*Recorded information*.
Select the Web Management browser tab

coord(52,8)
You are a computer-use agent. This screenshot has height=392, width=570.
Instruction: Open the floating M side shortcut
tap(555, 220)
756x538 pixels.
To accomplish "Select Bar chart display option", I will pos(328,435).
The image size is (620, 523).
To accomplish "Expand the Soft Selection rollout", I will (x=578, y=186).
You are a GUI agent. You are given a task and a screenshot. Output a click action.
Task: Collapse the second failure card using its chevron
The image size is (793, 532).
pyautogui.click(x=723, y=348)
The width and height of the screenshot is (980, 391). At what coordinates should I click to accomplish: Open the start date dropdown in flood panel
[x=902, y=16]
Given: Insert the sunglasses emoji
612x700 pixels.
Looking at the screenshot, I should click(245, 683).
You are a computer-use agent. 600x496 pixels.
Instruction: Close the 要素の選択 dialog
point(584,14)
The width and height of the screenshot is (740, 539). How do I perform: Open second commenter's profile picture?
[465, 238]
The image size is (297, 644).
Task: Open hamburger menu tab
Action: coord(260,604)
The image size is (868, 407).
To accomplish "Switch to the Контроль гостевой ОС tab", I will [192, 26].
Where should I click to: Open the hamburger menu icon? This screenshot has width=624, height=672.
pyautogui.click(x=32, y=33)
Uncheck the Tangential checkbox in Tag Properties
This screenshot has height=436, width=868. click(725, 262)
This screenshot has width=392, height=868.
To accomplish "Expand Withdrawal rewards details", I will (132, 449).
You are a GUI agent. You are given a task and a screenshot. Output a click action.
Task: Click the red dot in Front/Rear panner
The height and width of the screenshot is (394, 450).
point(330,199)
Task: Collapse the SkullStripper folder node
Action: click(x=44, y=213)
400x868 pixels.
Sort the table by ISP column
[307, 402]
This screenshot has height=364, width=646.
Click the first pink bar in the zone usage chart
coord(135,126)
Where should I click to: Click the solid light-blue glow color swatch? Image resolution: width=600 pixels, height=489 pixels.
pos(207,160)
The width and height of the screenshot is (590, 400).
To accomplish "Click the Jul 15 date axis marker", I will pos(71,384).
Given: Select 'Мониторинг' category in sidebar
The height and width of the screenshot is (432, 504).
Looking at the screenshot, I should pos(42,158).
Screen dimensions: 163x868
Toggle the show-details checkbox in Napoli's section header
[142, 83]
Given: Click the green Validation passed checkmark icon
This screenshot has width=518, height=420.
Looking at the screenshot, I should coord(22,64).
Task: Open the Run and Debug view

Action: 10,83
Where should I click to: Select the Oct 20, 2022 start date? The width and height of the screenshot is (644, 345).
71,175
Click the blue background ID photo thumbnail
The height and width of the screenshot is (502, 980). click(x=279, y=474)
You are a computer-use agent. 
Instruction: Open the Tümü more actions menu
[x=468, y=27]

*Aim of the task*. Your output should consist solely of the lines from the beginning of the entries through the line containing "400x868 pixels.", reproduced exactly.

*Solved problem*.
Select the Web Management browser tab

coord(52,8)
You are a computer-use agent. This screenshot has height=392, width=570.
Instruction: Open the floating M side shortcut
tap(555, 220)
756x538 pixels.
To accomplish "Select Bar chart display option", I will pos(328,435).
The image size is (620, 523).
To accomplish "Expand the Soft Selection rollout", I will (x=578, y=186).
You are a GUI agent. You are given a task and a screenshot. Output a click action.
Task: Collapse the second failure card using its chevron
The image size is (793, 532).
pyautogui.click(x=723, y=348)
The width and height of the screenshot is (980, 391). At what coordinates should I click to accomplish: Open the start date dropdown in flood panel
[x=902, y=16]
Given: Insert the sunglasses emoji
612x700 pixels.
Looking at the screenshot, I should click(245, 683).
You are a computer-use agent. 600x496 pixels.
Instruction: Close the 要素の選択 dialog
point(584,14)
The width and height of the screenshot is (740, 539). How do I perform: Open second commenter's profile picture?
[465, 238]
The image size is (297, 644).
Task: Open hamburger menu tab
Action: coord(260,604)
The image size is (868, 407).
To accomplish "Switch to the Контроль гостевой ОС tab", I will [192, 26].
Where should I click to: Open the hamburger menu icon? This screenshot has width=624, height=672.
pyautogui.click(x=32, y=33)
Uncheck the Tangential checkbox in Tag Properties
This screenshot has height=436, width=868. click(725, 262)
This screenshot has width=392, height=868.
To accomplish "Expand Withdrawal rewards details", I will (132, 449).
You are a GUI agent. You are given a task and a screenshot. Output a click action.
Task: Click the red dot in Front/Rear panner
The height and width of the screenshot is (394, 450).
point(330,199)
Task: Collapse the SkullStripper folder node
Action: click(x=44, y=213)
400x868 pixels.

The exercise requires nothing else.